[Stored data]
============================================================

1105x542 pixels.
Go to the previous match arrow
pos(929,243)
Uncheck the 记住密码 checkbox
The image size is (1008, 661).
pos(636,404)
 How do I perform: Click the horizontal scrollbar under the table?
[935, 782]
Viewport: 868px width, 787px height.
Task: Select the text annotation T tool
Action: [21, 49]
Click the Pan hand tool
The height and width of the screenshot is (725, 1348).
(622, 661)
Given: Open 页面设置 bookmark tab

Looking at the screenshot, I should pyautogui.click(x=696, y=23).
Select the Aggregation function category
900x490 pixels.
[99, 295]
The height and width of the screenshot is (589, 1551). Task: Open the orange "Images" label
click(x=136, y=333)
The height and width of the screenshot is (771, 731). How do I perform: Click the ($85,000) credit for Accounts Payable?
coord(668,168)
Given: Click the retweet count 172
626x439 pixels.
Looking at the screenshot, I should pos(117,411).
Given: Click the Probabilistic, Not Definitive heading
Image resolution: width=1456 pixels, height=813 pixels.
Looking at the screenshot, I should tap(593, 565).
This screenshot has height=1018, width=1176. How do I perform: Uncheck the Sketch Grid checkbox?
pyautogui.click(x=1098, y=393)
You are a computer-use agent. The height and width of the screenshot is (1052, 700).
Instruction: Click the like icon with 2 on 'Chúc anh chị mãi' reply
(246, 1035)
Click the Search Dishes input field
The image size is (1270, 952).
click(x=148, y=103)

============================================================

- Problem to work on
The whole of the data is to be returned with every line intact.

- Solved problem
1105x542 pixels.
Go to the previous match arrow
pos(929,243)
Uncheck the 记住密码 checkbox
The image size is (1008, 661).
pos(636,404)
 How do I perform: Click the horizontal scrollbar under the table?
[935, 782]
Viewport: 868px width, 787px height.
Task: Select the text annotation T tool
Action: [21, 49]
Click the Pan hand tool
The height and width of the screenshot is (725, 1348).
(622, 661)
Given: Open 页面设置 bookmark tab

Looking at the screenshot, I should pyautogui.click(x=696, y=23).
Select the Aggregation function category
900x490 pixels.
[99, 295]
The height and width of the screenshot is (589, 1551). Task: Open the orange "Images" label
click(x=136, y=333)
The height and width of the screenshot is (771, 731). How do I perform: Click the ($85,000) credit for Accounts Payable?
coord(668,168)
Given: Click the retweet count 172
626x439 pixels.
Looking at the screenshot, I should pos(117,411).
Given: Click the Probabilistic, Not Definitive heading
Image resolution: width=1456 pixels, height=813 pixels.
Looking at the screenshot, I should tap(593, 565).
This screenshot has height=1018, width=1176. How do I perform: Uncheck the Sketch Grid checkbox?
pyautogui.click(x=1098, y=393)
You are a computer-use agent. The height and width of the screenshot is (1052, 700).
Instruction: Click the like icon with 2 on 'Chúc anh chị mãi' reply
(246, 1035)
Click the Search Dishes input field
The image size is (1270, 952).
click(x=148, y=103)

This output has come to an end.